> _ACTION ITEM_
Print the data verbatim. Leave every image out.

> _DATA SECTION_
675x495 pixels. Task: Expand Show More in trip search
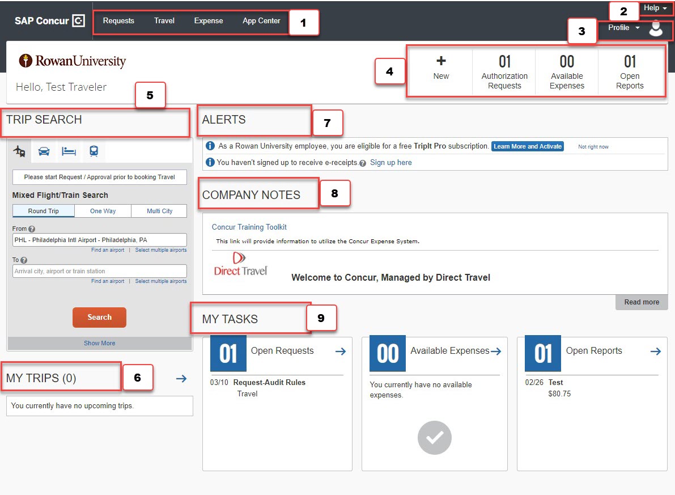tap(100, 343)
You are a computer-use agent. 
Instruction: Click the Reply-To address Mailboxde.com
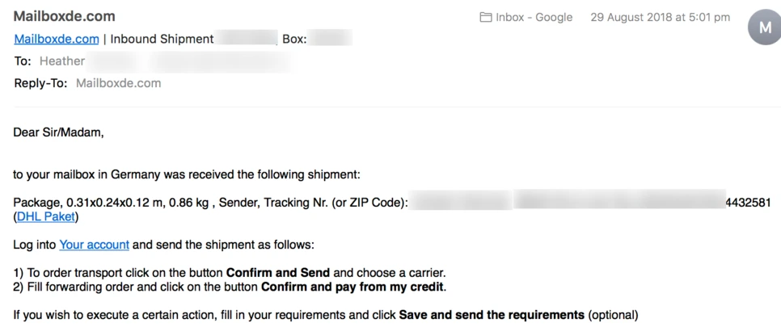(x=119, y=83)
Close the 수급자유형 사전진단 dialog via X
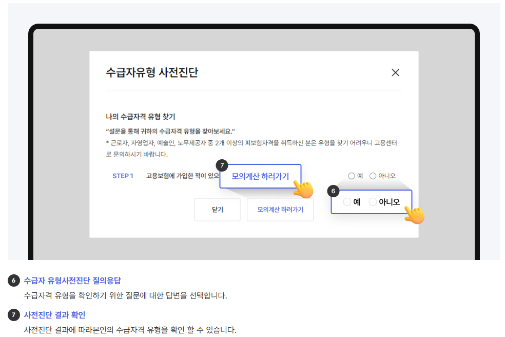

> _TASK SOLUTION_
675x495 pixels. Task: Expand Show More in trip search
tap(100, 343)
You are a computer-use agent. 
Instruction: Click the Reply-To address Mailboxde.com
(x=119, y=83)
Close the 수급자유형 사전진단 dialog via X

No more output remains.